Sa capacité à faire évoluer les comportements

Malgré leurs imperfections, les outils de gestion structurent les comportements des membres de l'organisation, dans la mesure où ces derniers s'y conforment en majorité [Moisdon - 1997] p.24. [Bollecker & Mathieu – 2007] p. 93 insistent pour qu’en plus d’une réflexion portant sur la dimension technique des outils de gestion d’évaluation de la performance sociétale, les chercheurs doivent avoir une réflexion sur la dimension humaine en regardant les mécanismes incitant les individus à agir dans le sens de la performance sociétale que mesurent les outils évoqués précédemment. Il ne s'agit pas de mener une analyse détaillée qui d’une part serait difficile du fait du manque de recul concernant l’utilisation des outils et qui d’autre part dépasserait l’objet de cette thèse (cf. introduction). En revanche, deux éléments nous sont apparus suffisamment significatifs pour mettre en évidence le fait que la démarche EPISSURE a eu une influence significative sur les comportements.

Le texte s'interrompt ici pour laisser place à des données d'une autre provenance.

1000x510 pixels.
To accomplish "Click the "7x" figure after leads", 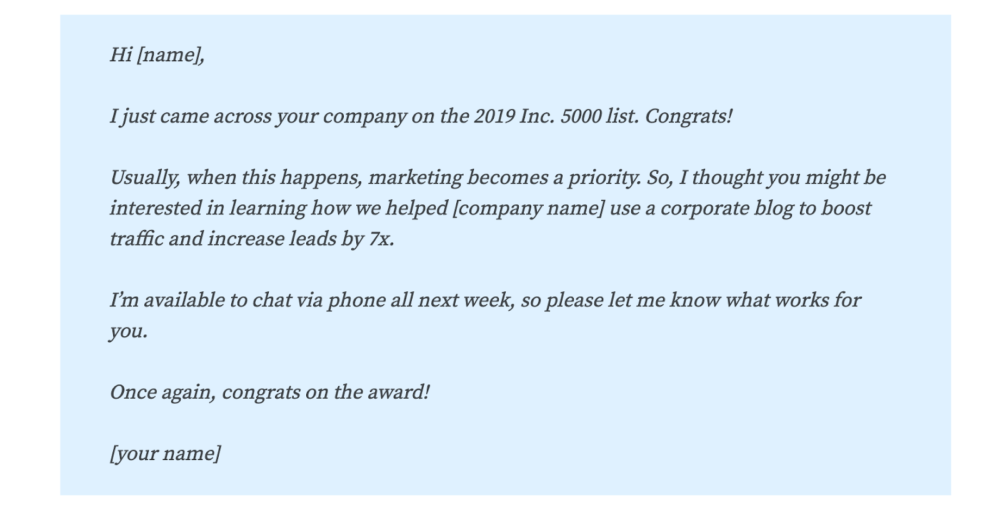I will tap(380, 240).
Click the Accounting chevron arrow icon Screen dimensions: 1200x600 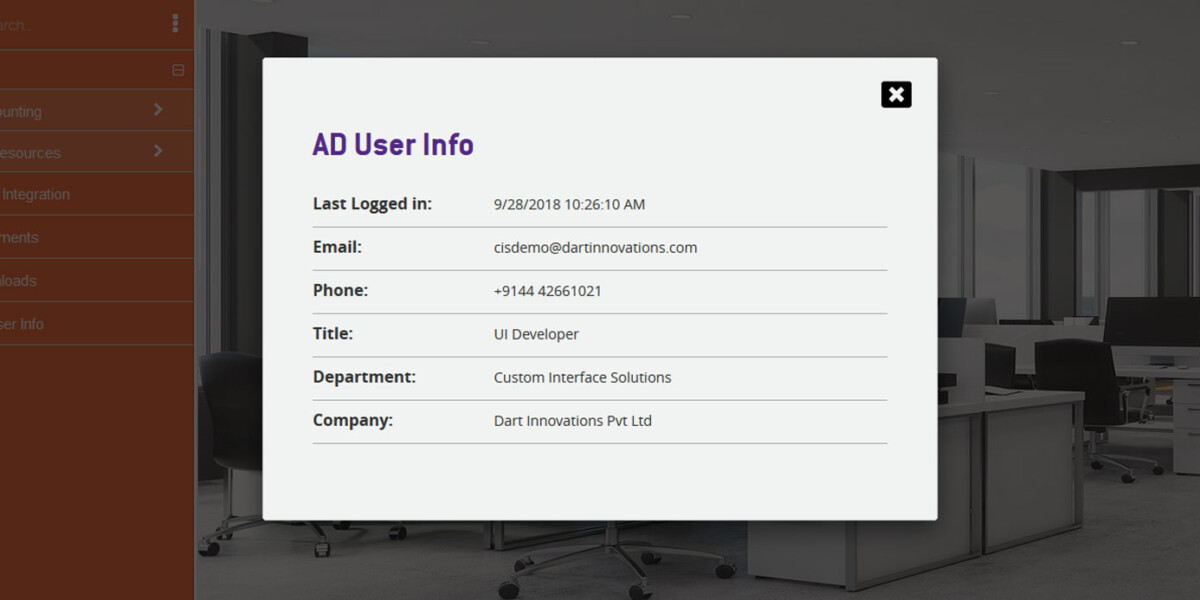[158, 110]
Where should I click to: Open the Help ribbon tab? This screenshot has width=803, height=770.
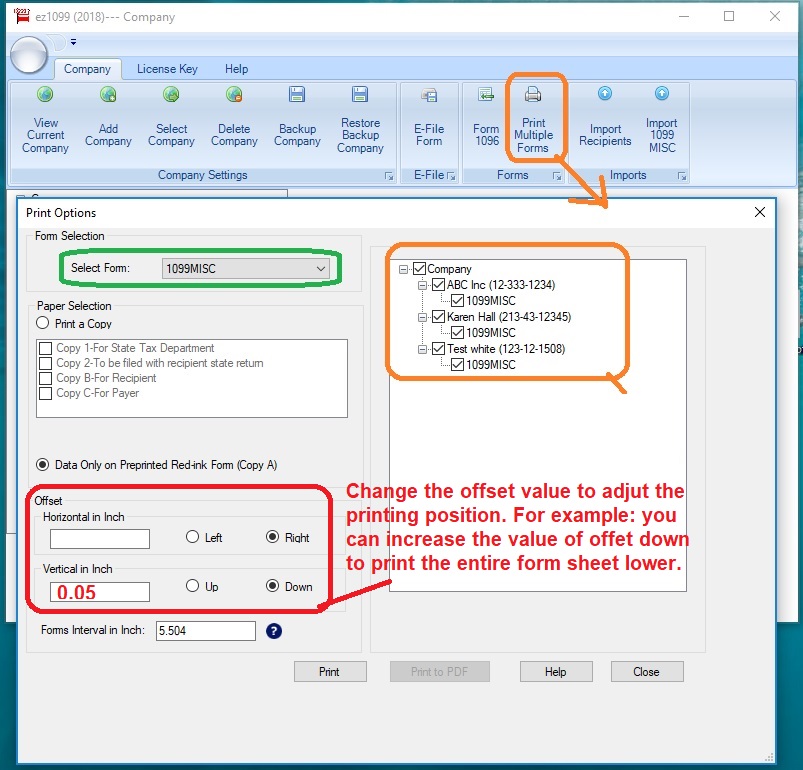[236, 69]
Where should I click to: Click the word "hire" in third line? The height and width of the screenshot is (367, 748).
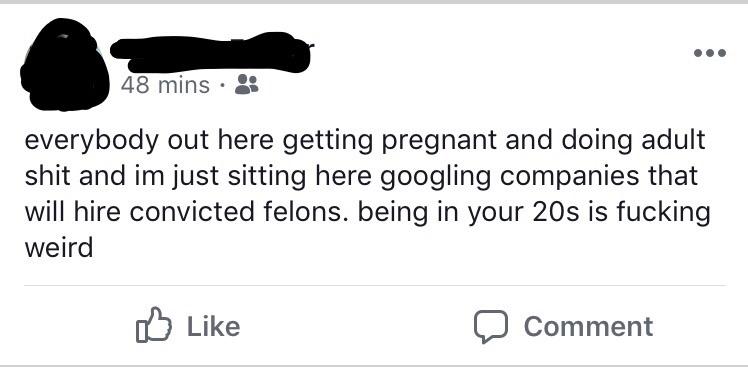tap(97, 212)
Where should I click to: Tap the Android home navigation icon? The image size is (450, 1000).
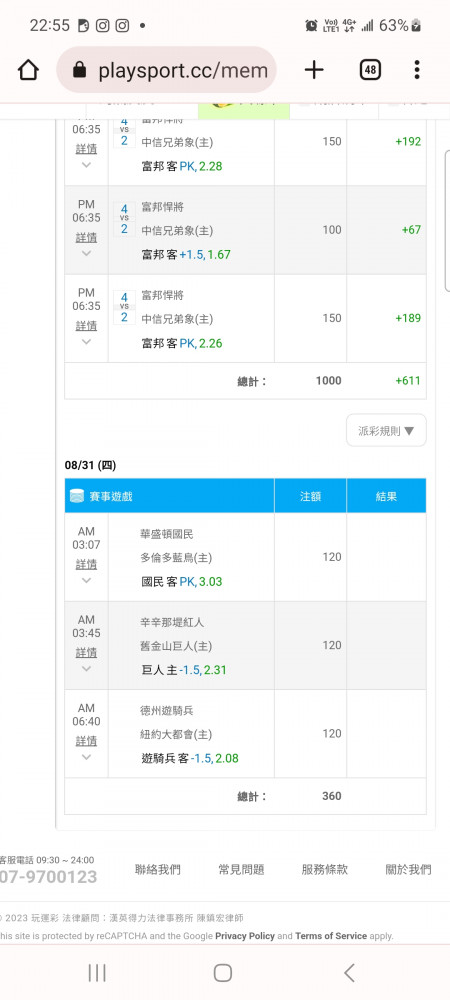[x=222, y=973]
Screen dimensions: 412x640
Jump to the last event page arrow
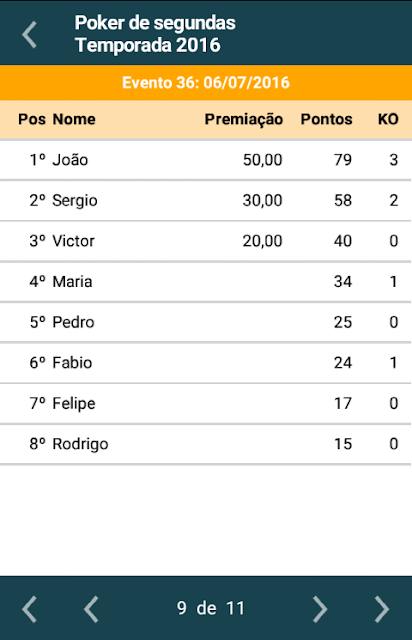point(382,609)
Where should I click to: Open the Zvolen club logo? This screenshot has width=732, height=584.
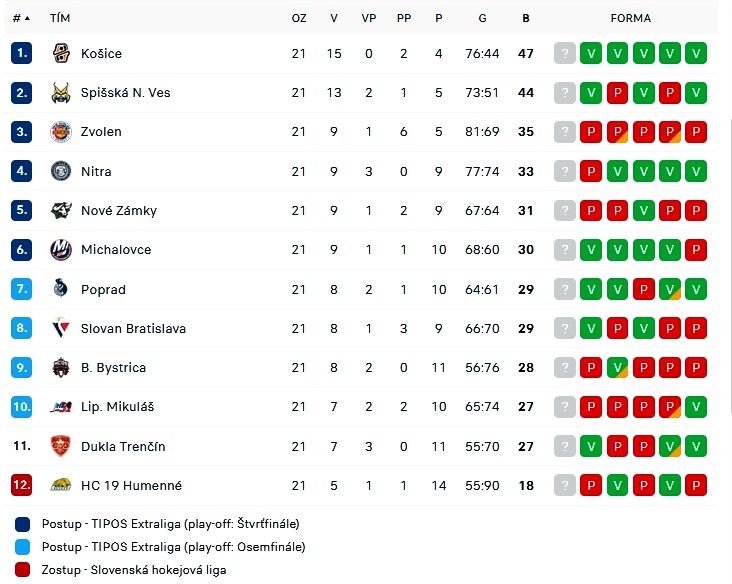pos(61,132)
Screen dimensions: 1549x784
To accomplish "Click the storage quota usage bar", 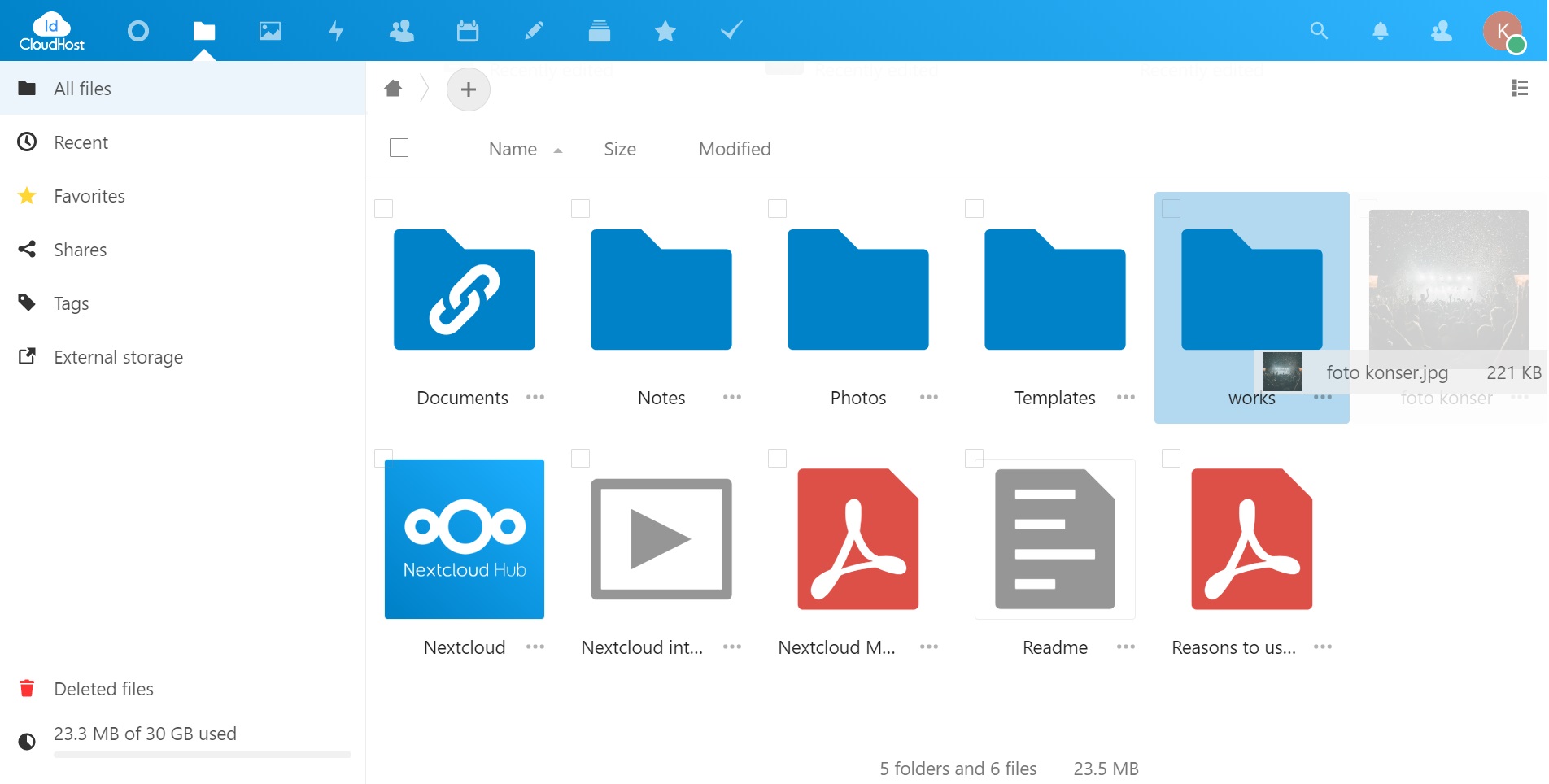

Il s’agit tout d’abord d’un impact identifié sur tous les terrains d’expérimentation durant la phase de mise en place. Le processus de concertation cadrée, sous réserve des limitations mises en évidence (cf. 15), a contribué au fait que chaque acteur adopte une position constructive. Dans la mesure où ce type de positionnement n’était pas garanti d’avance (cf. 11.2 et cf. 12.2), nous pouvons en conclure que la démarche EPISSURE a eu un impact vertueux sur le comportement des acteurs. En revanche, nous ne sommes pas en mesure de pouvoir dire si l’outil de gestion issu de la mise en place d’EPISSURE permettra de continuer de contribuer à de tels comportements. Le deuxième impact sur les comportements ne concerne plus la phase de mise en place mais celle de l’utilisation de l’outil de gestion issu de cette mise en place. Il concerne essentiellement les terrains de recherche du mécénat. Nous avons vu que pour pouvoir être assimilée par tous les acteurs, la démarche EPISSURE nécessitait un investissement en temps relativement long (cf. 12.5). Cet élément semble avoir eu un impact sur le comportement de certains responsables de fondations ayant poursuivi la démarche. Ils ont décidé de faire évoluer leur mode de sélection de projets pour, compte tenu du temps devant être accordé à l’évaluation, financer des projets sur plusieurs années. Même si l’outil de gestion n’est pas la seule cause de cette décision, nous pouvons dire qu’il semble avoir joué un rôle important.

En synthèse de ce chapitre, l’outil de gestion issu d’EPISSURE semble présenter un certain nombre de caractéristiques lui permettant de s'intégrer au sein d'une organisation. Néanmoins, deux limites importantes ont été mises en évidence. Il s'agit d'une part de l’importance des facteurs de contingence organisationnelle qui peut faire qu’à partir de situations pouvant sembler similaires, l’outil de gestion issu d’EPISSURE peut s’inscrire dans la durée ou non. D'autre part, il reste à explorer la coexistence d’EPISSURE avec les outils d’évaluation de la performance financière.